* Requirement: A verbatim copy of the listing is what is needed, minus any pictures.

--- Record extracts Enclosed Below ---

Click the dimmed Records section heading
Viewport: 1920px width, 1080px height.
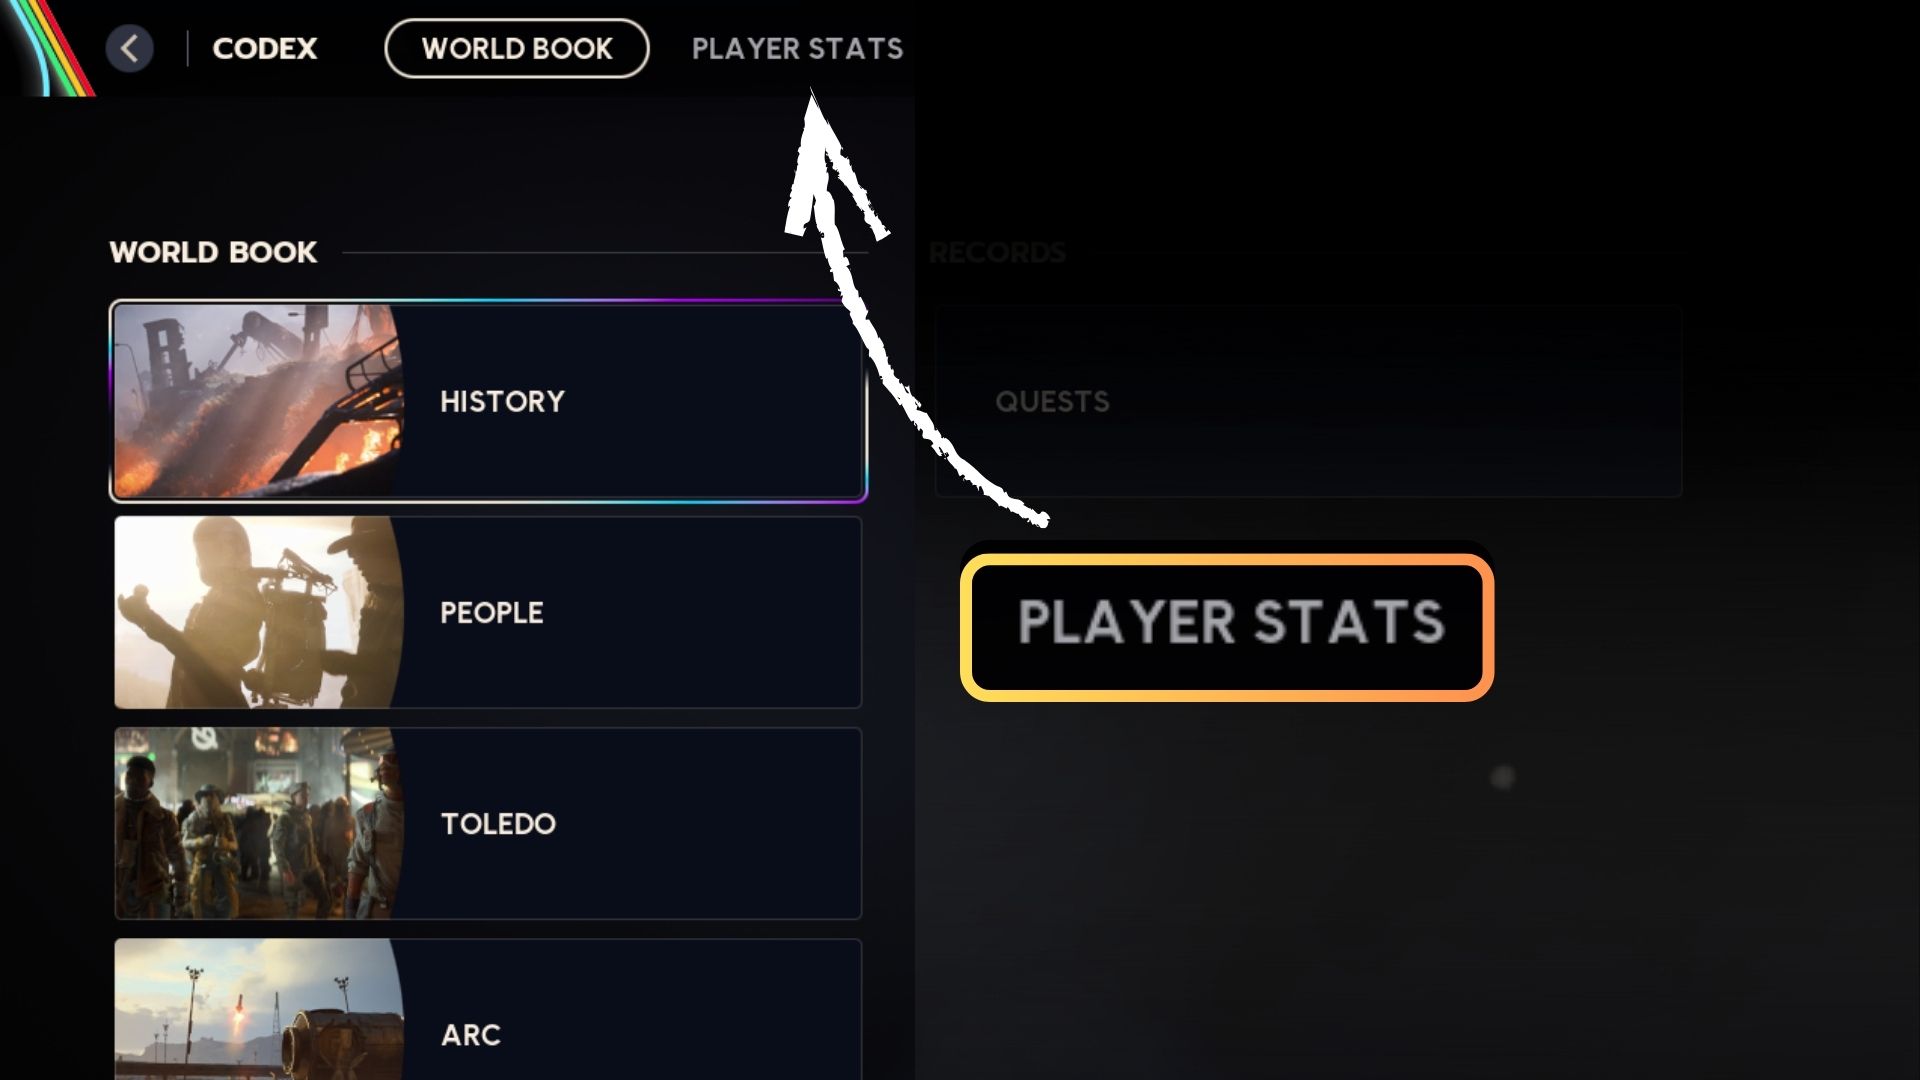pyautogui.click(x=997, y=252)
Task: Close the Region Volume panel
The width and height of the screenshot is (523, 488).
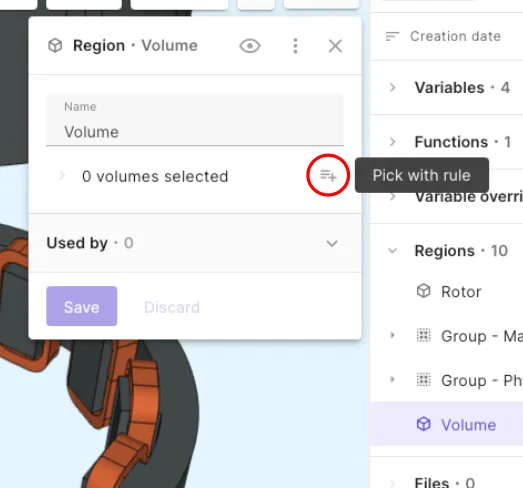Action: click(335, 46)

--- End of Enclosed Record extracts ---

* Reply:
Click the dimmed Records section heading
Viewport: 1920px width, 1080px height.
pyautogui.click(x=997, y=252)
Task: Close the Region Volume panel
The width and height of the screenshot is (523, 488).
Action: click(335, 46)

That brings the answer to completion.